# BigBird Baseline

Kake - 02/10  
Bigbird based model

**Reference:**  
Articles: [BigBird論文](https://arxiv.org/abs/2007.14062),   
　　　　[BERT論文](https://arxiv.org/abs/1810.04805) ([日本語要約](https://qiita.com/omiita/items/72998858efc19a368e50))  
HuggingFace: https://huggingface.co/google/bigbird-roberta-base  
SourseCode: https://www.kaggle.com/cdeotte/pytorch-bigbird-ner-cv-0-615

In [112]:
%reset -f

import os, sys, tqdm, sklearn, sklearn.metrics
import numpy as np
import pandas as pd

import torch, torch.utils
import transformers

np.random.seed(123)

print("Done Loading Libraries")
print("Versions".center(22, "="))
print(f"Python: {sys.version}")
print(f"NumPy: {np.__version__}")
print(f"PyTorch: {torch.__version__}")
print(f"Transformers: {transformers.__version__}")

Done Loading Libraries
Python: 3.7.12 (default, Jan 15 2022, 18:48:18) 
[GCC 7.5.0]
NumPy: 1.19.5
PyTorch: 1.10.0+cu111
Transformers: 4.16.2


## 1. modelのダウンロード

モデルパラメータがローカルに存在しない時に、HuggingFaceからダウンロードする

In [113]:
DOWNLOADED_MODEL_PATH = "/content/model/bigbird_001"
MODEL_NAME = 'google/bigbird-roberta-base'
if DOWNLOADED_MODEL_PATH == None:
    DOWNLOADED_MODEL_PATH = "models"
if DOWNLOADED_MODEL_PATH == "models":
    os.makedirs("models", exist_ok=True)

    # tokenizerのダウンロード
    # tokenizer = transformers.AutoTokenizer.from_pretrained(MODEL_NAME, add_prefix_space=True)
    # tokenizer.save_pretrained("models")

    # configのダウンロード
    config_model = transformers.AutoConfig.from_pretrained(MODEL_NAME)
    config_model.num_labels = 15
    config_model.save_pretrained("models")

    # model weightのダウンロード
    backbone = transformers.AutoModelForTokenClassification.from_pretrained(MODEL_NAME, config=config_model)
    backbone.save_pretrained("models")

In [114]:
config = {'model_name': MODEL_NAME,   
         'max_length': 1024,
         'train_batch_size':4,
         'valid_batch_size':4,
         'epochs':5,
         'learning_rates': [2.5e-5, 2.5e-5, 2.5e-6, 2.5e-6, 2.5e-7],
         'max_grad_norm':10}

## 2. DatasetとDataLoaderの準備

### DataをDataframeで読み込む

In [115]:
train_label_df = pd.read_csv("./data/train.csv")

### TrainSetをNERラベルに置き換える

それぞれの単語がどの役割を持つかのラベル  
すでにファイルが存在するときはそれを読み込むだけ

In [116]:
LOAD_TOKEN_FROM = "./data"
if not LOAD_TOKEN_FROM:
    all_entities = []
    for k, items in enumerate(train_text_df.iterrows()):
        # NERラベルのないダミーラベルを作る
        total = items[1]["text"].split().__len__()
        entities = ["O"]*total

        for j in train_label_df[train_label_df["id"] == items[1]["id"]].iterrows():
            # discourseタイプを読み込む
            discourse = j[1]["discourse_type"]
            list_idx = [int(x) for x in j[1]["predictionstring"].split(" ")]

            # 開始タグをつける
            entities[list_idx[0]] = f"B-{discourse}"
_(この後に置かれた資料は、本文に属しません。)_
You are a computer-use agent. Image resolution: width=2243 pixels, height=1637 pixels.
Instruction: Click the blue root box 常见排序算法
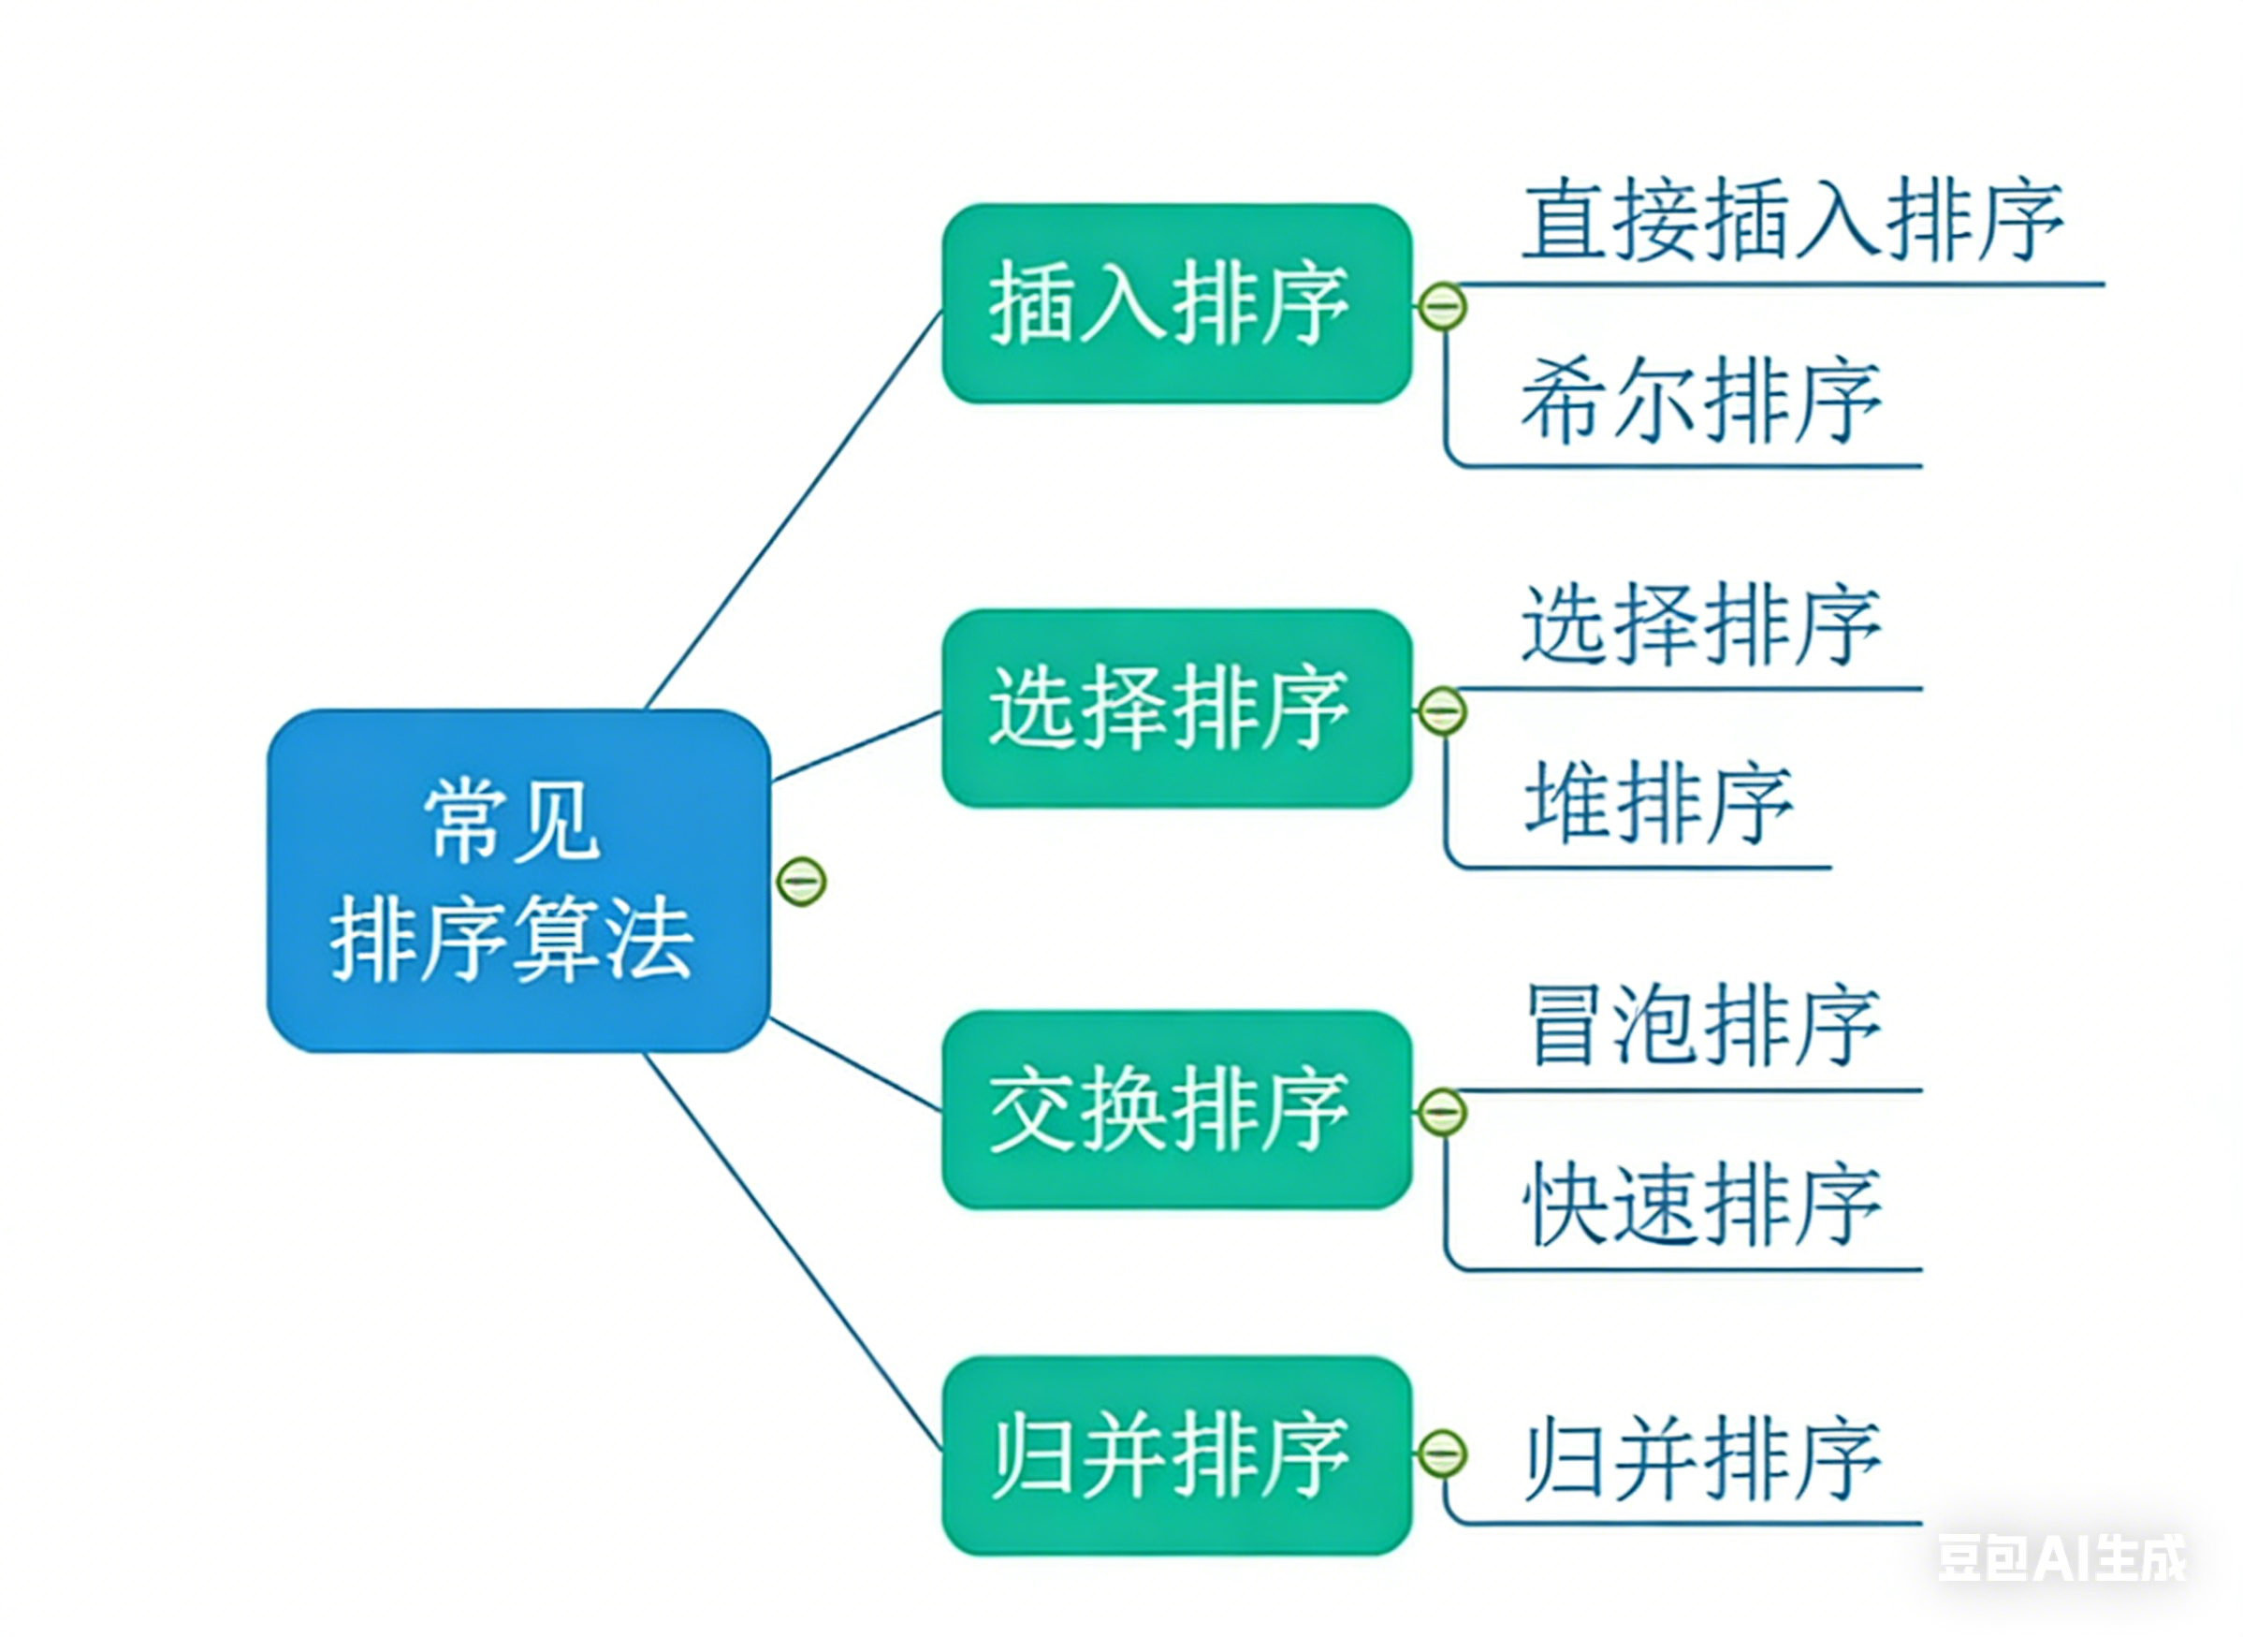517,880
            for k in list_idx[1:]:
                entities[k] = f"I-{discourse}"
        all_entities.append(entities)
    train_text_df["entities"] = all_entities
    train_text_df.to_csv("./data/train_NER.csv", index=False)
else:
    from ast import literal_eval
    train_text_df = pd.read_csv(f"{LOAD_TOKEN_FROM}/train_NER.csv")
    train_text_df.entities = train_text_df.entities.apply(lambda x: literal_eval(x))
print(train_text_df.shape)
train_text_df.head()

(15594, 3)


Unnamed: 0,id,text,entities
0,3321A3E87AD3,I do agree that some students would benefit fr...,"[B-Lead, I-Lead, I-Lead, I-Lead, I-Lead, I-Lea..."
1,DFEAEC512BAB,Should students design a summer project for sc...,"[O, O, O, O, O, O, O, O, B-Position, I-Positio..."
2,2E4AFCD3987F,"Dear State Senator\n\n,\n\nIn the ruels of vot...","[O, O, O, O, B-Position, I-Position, I-Positio..."
3,EB6C2AF20BFE,People sometimes have a different opinion than...,"[B-Lead, I-Lead, I-Lead, I-Lead, I-Lead, I-Lea..."
4,A91A08E523D5,"Dear senator,\n\nAs you know the Electoral Col...","[O, O, B-Lead, I-Lead, I-Lead, I-Lead, I-Lead,..."


token化するためのlookup辞書を作る

In [117]:
lookups = ['O', 'B-Lead', 'I-Lead', 'B-Position', 'I-Position', 'B-Claim', 'I-Claim', 'B-Counterclaim', 'I-Counterclaim', 'B-Rebuttal', 'I-Rebuttal', 'B-Evidence', 'I-Evidence', 'B-Concluding Statement', 'I-Concluding Statement']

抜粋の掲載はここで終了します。